# WHAT YOU SHOULD DO
The line with "Aceptar (254, 1477)", the line with "[button] (438, 84)", and all lines between them in the material below: return these exactly, and no others.
*** Opening of INPUT ***
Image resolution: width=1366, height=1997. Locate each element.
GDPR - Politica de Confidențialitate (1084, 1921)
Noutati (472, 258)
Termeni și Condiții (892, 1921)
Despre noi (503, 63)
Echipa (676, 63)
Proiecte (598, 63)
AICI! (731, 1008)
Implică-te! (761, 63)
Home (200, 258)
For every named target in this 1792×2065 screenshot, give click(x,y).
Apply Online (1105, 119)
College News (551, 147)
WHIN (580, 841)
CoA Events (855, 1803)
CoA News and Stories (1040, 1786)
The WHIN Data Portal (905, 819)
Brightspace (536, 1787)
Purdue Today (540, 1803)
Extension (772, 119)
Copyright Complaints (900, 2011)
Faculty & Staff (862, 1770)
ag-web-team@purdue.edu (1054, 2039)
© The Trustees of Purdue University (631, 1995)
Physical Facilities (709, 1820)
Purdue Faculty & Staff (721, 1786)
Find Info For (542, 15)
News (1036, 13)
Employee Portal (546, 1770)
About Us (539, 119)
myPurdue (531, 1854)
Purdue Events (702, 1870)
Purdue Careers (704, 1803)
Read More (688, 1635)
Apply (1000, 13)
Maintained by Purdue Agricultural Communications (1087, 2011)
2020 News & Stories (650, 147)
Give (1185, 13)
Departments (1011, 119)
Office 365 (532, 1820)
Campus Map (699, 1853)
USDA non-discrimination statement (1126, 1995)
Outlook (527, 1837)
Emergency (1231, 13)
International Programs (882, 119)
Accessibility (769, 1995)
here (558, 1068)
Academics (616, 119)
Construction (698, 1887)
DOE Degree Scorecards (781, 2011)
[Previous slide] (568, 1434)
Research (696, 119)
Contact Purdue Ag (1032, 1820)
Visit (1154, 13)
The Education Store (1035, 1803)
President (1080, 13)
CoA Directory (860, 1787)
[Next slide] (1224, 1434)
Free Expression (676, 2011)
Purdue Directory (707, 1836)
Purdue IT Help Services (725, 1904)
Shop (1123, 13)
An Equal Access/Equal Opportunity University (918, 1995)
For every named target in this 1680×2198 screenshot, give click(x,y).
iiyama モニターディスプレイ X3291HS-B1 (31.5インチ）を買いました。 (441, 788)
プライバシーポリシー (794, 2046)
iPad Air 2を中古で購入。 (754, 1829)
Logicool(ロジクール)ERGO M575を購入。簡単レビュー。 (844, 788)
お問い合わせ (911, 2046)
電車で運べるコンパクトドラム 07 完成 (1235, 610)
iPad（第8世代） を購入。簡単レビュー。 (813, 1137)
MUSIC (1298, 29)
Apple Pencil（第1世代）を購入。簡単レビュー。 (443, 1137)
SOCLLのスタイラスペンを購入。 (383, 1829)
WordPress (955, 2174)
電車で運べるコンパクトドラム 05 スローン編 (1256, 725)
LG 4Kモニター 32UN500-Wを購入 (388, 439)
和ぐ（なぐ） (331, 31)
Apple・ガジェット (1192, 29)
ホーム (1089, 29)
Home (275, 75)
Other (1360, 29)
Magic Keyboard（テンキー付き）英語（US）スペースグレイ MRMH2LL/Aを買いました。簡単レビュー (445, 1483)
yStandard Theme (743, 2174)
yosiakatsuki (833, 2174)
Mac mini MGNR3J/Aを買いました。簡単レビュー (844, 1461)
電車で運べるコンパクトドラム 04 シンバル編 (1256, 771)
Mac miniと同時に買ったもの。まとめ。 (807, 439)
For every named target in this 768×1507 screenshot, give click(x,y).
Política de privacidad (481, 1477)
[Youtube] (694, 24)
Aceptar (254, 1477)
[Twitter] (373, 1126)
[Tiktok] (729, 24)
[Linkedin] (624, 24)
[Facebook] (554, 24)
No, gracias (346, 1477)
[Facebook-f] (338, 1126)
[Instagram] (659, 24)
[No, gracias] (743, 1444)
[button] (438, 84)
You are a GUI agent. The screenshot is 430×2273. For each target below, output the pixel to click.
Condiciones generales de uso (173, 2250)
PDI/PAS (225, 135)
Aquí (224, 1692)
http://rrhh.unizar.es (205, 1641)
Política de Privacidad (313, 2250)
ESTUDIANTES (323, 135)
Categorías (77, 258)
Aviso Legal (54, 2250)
*** Close of INPUT ***
# SOLVED EXERCISE
Aceptar (254, 1477)
[Twitter] (373, 1126)
[Tiktok] (729, 24)
[Linkedin] (624, 24)
[Facebook] (554, 24)
No, gracias (346, 1477)
[Facebook-f] (338, 1126)
[Instagram] (659, 24)
[No, gracias] (743, 1444)
[button] (438, 84)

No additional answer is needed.